Nice photos, as always! Congratulations on using your cat (again) for fun stuff!

What are you using for a radiator setup?

We had similar problems with Thundercat and were using a Griffin Thermal Products radiator and fan unit that would supposedly cool 550 horsepower. That claim is 100% unadulterated BS, because it couldn't  cool an engine that (unfortunately) isn't nearly that powerful.

We replaced the ineffective Griffin unit with one made by Ron Davis Racing products, which actually did the job. In addition to its efficacy, the quality of the workmanship was awesome.

Depending on your available space, you may be able to install a more effective radiator...


----------



## GlacierSean

Hey Blackfoot Tucker, thanks for the advice and taking interest. I will start by apologizing for the long reply, cooling this "Monster snowcat" has been an odyssey. To answer your question we are using a champion radiator with a pair of fans. The guys at Becool laughed at me and said that my radiator was junk but others have said that it's OK. Luckily we haven't made an engine cover, because it gets hot, so the only limit to what size and brand radiator I can use is my wallet. I will definitely give Ron Davis a call this summer and look into a giant radiator with super powerful fans. It's always funny to put racing parts on my cat. 

The main issue is that the radiator is in the back and doesn't get a lot of air. My foot is another issue, it runs way better at lower speed and rpm. And in all fairness we do ask it to work pretty hard. Also as you probably know the sensor on an LS motor is in a goofy location and reads a lot of exhaust heat. I have gotten suggestions as to getting a true water temp but that is a double edged sword. Currently we get the worst case scenario from the temp Guage and that helps keep the head gasket safe and gives you a better idea how hot the head is. If we get a true water temp I will probably feel comfortable driving it further risking the head gasket. 

I have had a lot of success with cheap solutions and I have one more to try before I replace the radiator. Someone in McCall suggested a Coolant additive called water wetter. And we seem to be pretty close to cooling it properly so I want to see if it will "get me there". 

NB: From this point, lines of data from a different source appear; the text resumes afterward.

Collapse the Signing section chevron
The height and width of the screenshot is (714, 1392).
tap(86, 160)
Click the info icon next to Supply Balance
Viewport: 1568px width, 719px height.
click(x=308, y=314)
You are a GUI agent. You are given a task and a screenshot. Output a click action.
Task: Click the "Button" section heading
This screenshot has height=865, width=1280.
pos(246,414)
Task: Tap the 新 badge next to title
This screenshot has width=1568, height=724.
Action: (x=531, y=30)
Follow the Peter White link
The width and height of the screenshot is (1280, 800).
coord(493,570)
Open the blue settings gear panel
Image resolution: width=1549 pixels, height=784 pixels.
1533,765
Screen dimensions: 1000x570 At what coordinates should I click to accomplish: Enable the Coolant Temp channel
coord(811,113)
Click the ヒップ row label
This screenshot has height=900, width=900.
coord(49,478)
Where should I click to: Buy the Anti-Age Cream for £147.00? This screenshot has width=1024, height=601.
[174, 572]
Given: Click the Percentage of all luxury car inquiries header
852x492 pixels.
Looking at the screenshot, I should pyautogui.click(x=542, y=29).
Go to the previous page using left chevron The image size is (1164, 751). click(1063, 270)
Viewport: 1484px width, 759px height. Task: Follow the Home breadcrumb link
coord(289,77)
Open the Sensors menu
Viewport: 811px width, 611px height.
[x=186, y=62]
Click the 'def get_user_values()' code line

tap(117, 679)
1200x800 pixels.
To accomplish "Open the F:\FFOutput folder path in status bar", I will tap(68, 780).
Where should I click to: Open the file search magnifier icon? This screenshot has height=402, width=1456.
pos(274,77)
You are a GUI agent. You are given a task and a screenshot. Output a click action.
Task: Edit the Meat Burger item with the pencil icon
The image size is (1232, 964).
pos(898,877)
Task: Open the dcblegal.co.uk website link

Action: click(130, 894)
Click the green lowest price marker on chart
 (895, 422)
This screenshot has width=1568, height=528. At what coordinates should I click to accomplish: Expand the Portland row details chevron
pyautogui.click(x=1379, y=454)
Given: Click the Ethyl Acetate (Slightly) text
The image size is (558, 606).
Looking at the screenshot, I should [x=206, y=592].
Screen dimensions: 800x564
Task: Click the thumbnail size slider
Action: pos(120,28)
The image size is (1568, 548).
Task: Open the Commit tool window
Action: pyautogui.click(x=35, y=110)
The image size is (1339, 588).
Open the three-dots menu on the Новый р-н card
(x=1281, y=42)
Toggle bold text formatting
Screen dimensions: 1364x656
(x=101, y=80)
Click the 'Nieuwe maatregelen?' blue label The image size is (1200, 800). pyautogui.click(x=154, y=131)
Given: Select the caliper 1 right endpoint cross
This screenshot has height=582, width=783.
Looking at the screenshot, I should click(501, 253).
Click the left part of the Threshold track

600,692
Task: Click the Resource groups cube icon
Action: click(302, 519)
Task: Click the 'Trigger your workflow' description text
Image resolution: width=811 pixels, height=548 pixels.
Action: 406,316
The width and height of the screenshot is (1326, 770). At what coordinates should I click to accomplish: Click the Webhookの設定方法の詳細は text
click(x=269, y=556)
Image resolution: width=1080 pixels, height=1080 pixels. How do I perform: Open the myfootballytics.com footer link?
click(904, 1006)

Cheap solutions that worked were, tightening the sending unit, switching fan direction, raising the elevation of the fill, and utilizing the steam lines.


----------



## vintagebike

You might also try an electric water pump to take advantage of high flow cooling even when at low speed and idle. But they ain't cheap.


----------



## sno-drifter

Many times with custom engine swaps the concern is to get all the parts stuffed into a compartment which is small. What you have to do is look at where the air will or will not go after it leaves the radiator fan combo. If the air slams up against the engine and hood but can't get out, you will have heating problems. Many of the early machines did not use a shroud which  insures that the air does not short circuit. A smoke generator will show how well the air is processed through your system. Often the addition of more venting will cure the problem.


----------



## vintagebike

Also, as I remember, a stock LS1 can run rormally at 210-215 so a higher pressure radiator cap would be requirede to keep it from boiling at the higher temperature. And a gauge that shows those temps as normal?


----------



## Blackfoot Tucker

GlacierSean said:


> Hey Blackfoot Tucker, thanks for the advice and taking interest. I will start by apologizing for the long reply, cooling this "Monster snowcat" has been an odyssey. To answer your question we are using a champion radiator with a pair of fans. The guys at Becool laughed at me and said that my radiator was junk but others have said that it's OK. Luckily we haven't made an engine cover, because it gets hot, so the only limit to what size and brand radiator I can use is my wallet. I will definitely give Ron Davis a call this summer and look into a giant radiator with super powerful fans. It's always funny to put racing parts on my cat.
> 
> The main issue is that the radiator is in the back and doesn't get a lot of air. My foot is another issue, it runs way better at lower speed and rpm. And in all fairness we do ask it to work pretty hard. Also as you probably know the sensor on an LS motor is in a goofy location and reads a lot of exhaust heat. I have gotten suggestions as to getting a true water temp but that is a double edged sword. Currently we get the worst case scenario from the temp Guage and that helps keep the head gasket safe and gives you a better idea how hot the head is. If we get a true water temp I will probably feel comfortable driving it further risking the head gasket.
> 
> I have had a lot of success with cheap solutions and I have one more to try before I replace the radiator. Someone in McCall suggested a Coolant additive called water wetter. And we seem to be pretty close to cooling it properly so I want to see if it will "get me there".
> 
> Cheap solutions that worked were, tightening the sending unit, switching fan direction, raising the elevation of the fill, and utilizing the steam lines.



Sean,

We spent a lot of time trying to make the Griffin radiator work. The engine's computer uses a sensor in the right cylinder head. The in-dash temperature gauge is not compatible with that sensor, so we added a second sensor in the left cylinder head. The temperature read by the computer was quite a bit less than what the in-dash gauge showed. We drained the coolant, swapped sensor locations and determined for some reason the left head runs hotter. We then drilled and tapped the thermostat elbow area for the in-dash gauge sensor. 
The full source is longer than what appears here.